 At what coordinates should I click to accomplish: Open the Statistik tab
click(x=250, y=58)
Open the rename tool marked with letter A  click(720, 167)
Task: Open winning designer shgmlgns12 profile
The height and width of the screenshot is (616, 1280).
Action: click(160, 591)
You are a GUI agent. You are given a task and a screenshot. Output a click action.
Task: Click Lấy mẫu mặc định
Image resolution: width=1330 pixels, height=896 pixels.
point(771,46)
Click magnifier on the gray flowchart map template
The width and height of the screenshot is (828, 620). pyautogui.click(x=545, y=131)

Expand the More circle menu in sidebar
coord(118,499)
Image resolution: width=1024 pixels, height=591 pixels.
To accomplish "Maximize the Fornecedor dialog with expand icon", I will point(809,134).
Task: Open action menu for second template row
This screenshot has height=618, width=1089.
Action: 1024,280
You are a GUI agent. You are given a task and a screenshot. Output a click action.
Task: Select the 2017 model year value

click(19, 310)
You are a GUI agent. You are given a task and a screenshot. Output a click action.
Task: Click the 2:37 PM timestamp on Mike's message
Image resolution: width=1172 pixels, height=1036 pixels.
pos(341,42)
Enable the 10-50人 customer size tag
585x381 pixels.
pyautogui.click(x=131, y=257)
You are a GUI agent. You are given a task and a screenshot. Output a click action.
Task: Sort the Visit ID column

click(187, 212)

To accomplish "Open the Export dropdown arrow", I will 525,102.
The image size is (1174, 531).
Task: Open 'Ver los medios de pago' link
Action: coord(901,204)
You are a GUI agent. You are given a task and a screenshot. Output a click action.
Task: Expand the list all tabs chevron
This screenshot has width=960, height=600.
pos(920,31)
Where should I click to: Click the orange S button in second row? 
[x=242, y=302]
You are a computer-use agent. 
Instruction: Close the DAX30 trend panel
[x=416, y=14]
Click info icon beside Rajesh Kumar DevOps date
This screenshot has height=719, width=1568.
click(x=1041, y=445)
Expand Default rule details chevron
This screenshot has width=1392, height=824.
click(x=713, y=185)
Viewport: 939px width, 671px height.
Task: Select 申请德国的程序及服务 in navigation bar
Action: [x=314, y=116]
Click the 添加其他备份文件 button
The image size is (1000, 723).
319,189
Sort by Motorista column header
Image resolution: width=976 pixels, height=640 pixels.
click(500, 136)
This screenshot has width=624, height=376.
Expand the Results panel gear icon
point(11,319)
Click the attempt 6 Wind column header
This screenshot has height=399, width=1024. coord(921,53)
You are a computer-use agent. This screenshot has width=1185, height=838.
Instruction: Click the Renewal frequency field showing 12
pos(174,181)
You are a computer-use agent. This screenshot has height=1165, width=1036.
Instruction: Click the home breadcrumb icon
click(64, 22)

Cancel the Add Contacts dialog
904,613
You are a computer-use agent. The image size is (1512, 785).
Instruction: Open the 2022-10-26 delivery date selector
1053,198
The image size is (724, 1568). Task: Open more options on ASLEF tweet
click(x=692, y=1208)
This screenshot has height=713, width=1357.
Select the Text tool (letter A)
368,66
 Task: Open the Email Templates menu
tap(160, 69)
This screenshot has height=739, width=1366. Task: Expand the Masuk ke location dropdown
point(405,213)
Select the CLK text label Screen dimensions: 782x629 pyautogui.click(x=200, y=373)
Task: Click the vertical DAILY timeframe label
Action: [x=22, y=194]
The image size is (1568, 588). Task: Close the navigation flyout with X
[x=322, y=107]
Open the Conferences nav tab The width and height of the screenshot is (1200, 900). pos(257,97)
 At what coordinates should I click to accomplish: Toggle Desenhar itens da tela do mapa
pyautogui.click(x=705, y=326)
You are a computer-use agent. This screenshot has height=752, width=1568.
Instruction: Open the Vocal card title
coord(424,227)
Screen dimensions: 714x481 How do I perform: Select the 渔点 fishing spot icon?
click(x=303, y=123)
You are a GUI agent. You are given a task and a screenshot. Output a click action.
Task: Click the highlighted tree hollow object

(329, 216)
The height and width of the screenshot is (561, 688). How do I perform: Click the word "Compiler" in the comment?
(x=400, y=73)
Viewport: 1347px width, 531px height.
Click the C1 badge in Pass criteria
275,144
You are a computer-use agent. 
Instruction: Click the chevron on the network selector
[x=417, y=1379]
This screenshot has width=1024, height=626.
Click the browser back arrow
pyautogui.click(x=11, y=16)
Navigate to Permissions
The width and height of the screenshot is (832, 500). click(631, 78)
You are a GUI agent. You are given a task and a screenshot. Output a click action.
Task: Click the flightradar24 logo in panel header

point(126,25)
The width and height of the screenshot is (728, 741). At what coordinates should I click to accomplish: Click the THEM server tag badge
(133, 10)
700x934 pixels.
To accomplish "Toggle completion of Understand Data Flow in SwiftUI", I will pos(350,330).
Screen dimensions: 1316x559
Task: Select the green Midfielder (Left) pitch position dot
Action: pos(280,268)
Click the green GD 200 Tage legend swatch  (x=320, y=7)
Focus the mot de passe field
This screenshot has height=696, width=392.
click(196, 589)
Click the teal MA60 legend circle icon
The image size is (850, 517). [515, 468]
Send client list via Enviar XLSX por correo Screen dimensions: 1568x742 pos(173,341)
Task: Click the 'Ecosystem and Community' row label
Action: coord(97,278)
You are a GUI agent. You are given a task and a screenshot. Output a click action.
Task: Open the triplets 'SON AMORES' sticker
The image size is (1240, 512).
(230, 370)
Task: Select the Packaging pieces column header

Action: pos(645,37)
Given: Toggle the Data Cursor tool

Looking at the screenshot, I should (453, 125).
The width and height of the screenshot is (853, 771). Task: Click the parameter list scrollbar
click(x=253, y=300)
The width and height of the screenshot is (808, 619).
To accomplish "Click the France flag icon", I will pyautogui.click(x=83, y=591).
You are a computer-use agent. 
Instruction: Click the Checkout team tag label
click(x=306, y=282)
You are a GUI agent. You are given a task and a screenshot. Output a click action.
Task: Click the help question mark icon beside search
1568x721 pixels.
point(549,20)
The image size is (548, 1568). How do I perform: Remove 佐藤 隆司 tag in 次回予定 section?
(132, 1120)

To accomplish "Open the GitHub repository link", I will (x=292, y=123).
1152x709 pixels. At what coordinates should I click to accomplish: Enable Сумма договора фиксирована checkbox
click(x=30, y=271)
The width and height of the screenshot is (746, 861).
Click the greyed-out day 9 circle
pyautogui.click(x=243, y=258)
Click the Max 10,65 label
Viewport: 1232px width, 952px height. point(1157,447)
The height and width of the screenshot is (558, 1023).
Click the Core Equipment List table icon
• • •
*EXERCISE DETAILS*.
Filter the data down to the lines that contain the string "beside", and copy them.

*OUTPUT OF THE TASK*.
Click info icon beside Rajesh Kumar DevOps date
Task: Click the help question mark icon beside search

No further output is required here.